(Dataset entries)

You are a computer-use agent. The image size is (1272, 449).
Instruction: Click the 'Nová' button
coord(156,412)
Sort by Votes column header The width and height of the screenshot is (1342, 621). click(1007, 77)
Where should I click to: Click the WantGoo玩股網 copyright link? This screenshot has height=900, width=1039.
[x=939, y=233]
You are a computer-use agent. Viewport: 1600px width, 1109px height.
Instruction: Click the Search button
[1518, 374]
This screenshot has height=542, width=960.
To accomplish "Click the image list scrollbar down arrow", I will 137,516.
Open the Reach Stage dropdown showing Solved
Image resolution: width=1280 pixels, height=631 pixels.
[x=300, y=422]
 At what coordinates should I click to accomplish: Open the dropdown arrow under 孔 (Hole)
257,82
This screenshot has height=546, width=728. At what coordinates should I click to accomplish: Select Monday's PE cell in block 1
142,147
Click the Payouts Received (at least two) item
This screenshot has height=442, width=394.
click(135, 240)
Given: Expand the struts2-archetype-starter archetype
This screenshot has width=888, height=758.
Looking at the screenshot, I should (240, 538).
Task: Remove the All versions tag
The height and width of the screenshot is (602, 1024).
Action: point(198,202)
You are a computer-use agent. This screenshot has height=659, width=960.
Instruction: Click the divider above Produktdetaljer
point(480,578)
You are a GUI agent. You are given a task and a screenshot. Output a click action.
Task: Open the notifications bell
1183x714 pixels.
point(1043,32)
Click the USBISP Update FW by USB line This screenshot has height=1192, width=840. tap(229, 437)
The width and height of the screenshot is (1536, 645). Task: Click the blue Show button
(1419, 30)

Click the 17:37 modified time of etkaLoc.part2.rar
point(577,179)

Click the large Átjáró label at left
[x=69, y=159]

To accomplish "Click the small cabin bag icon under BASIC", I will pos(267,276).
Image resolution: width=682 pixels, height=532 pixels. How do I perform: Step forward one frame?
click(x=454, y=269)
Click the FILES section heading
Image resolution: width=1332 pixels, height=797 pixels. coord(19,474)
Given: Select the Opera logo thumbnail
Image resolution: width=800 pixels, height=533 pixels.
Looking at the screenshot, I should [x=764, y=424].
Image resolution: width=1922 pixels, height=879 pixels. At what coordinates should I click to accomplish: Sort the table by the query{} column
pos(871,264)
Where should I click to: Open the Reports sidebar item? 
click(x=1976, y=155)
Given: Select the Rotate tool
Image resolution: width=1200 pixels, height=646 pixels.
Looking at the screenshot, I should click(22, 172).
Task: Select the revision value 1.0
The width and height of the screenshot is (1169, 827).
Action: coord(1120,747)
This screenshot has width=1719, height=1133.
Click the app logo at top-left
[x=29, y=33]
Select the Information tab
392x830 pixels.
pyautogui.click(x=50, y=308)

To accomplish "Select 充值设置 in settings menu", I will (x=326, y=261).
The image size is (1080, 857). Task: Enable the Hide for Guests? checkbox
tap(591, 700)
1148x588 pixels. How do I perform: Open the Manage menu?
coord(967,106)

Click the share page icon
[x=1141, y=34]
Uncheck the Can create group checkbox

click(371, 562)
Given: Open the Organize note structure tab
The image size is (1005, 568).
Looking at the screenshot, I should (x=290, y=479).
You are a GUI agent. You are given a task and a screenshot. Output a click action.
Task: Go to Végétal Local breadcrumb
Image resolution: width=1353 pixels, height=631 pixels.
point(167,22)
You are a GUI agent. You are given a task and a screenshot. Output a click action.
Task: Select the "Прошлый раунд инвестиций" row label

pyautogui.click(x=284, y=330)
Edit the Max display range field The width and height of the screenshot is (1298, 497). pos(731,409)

| Problem to solve |
Copy the entries above exactly, leaving none out.

| Written answer |
You are a computer-use agent. The image size is (1272, 449).
Instruction: Click the 'Nová' button
coord(156,412)
Sort by Votes column header The width and height of the screenshot is (1342, 621). click(1007, 77)
Where should I click to: Click the WantGoo玩股網 copyright link? This screenshot has height=900, width=1039.
[x=939, y=233]
You are a computer-use agent. Viewport: 1600px width, 1109px height.
Instruction: Click the Search button
[1518, 374]
This screenshot has height=542, width=960.
To accomplish "Click the image list scrollbar down arrow", I will 137,516.
Open the Reach Stage dropdown showing Solved
Image resolution: width=1280 pixels, height=631 pixels.
[x=300, y=422]
 At what coordinates should I click to accomplish: Open the dropdown arrow under 孔 (Hole)
257,82
This screenshot has height=546, width=728. At what coordinates should I click to accomplish: Select Monday's PE cell in block 1
142,147
Click the Payouts Received (at least two) item
This screenshot has height=442, width=394.
click(135, 240)
Given: Expand the struts2-archetype-starter archetype
This screenshot has width=888, height=758.
Looking at the screenshot, I should (240, 538).
Task: Remove the All versions tag
The height and width of the screenshot is (602, 1024).
Action: point(198,202)
You are a computer-use agent. This screenshot has height=659, width=960.
Instruction: Click the divider above Produktdetaljer
point(480,578)
You are a GUI agent. You are given a task and a screenshot. Output a click action.
Task: Open the notifications bell
1183x714 pixels.
point(1043,32)
Click the USBISP Update FW by USB line This screenshot has height=1192, width=840. tap(229, 437)
The width and height of the screenshot is (1536, 645). Task: Click the blue Show button
(1419, 30)

Click the 17:37 modified time of etkaLoc.part2.rar
point(577,179)

Click the large Átjáró label at left
[x=69, y=159]

To accomplish "Click the small cabin bag icon under BASIC", I will pos(267,276).
Image resolution: width=682 pixels, height=532 pixels. How do I perform: Step forward one frame?
click(x=454, y=269)
Click the FILES section heading
Image resolution: width=1332 pixels, height=797 pixels. coord(19,474)
Given: Select the Opera logo thumbnail
Image resolution: width=800 pixels, height=533 pixels.
Looking at the screenshot, I should [x=764, y=424].
Image resolution: width=1922 pixels, height=879 pixels. At what coordinates should I click to accomplish: Sort the table by the query{} column
pos(871,264)
Where should I click to: Open the Reports sidebar item? 
click(x=1976, y=155)
Given: Select the Rotate tool
Image resolution: width=1200 pixels, height=646 pixels.
Looking at the screenshot, I should click(22, 172).
Task: Select the revision value 1.0
The width and height of the screenshot is (1169, 827).
Action: coord(1120,747)
This screenshot has width=1719, height=1133.
Click the app logo at top-left
[x=29, y=33]
Select the Information tab
392x830 pixels.
pyautogui.click(x=50, y=308)

To accomplish "Select 充值设置 in settings menu", I will (x=326, y=261).
The image size is (1080, 857). Task: Enable the Hide for Guests? checkbox
tap(591, 700)
1148x588 pixels. How do I perform: Open the Manage menu?
coord(967,106)

Click the share page icon
[x=1141, y=34]
Uncheck the Can create group checkbox

click(371, 562)
Given: Open the Organize note structure tab
The image size is (1005, 568).
Looking at the screenshot, I should (x=290, y=479).
You are a GUI agent. You are given a task and a screenshot. Output a click action.
Task: Go to Végétal Local breadcrumb
Image resolution: width=1353 pixels, height=631 pixels.
point(167,22)
You are a GUI agent. You are given a task and a screenshot. Output a click action.
Task: Select the "Прошлый раунд инвестиций" row label

pyautogui.click(x=284, y=330)
Edit the Max display range field The width and height of the screenshot is (1298, 497). pos(731,409)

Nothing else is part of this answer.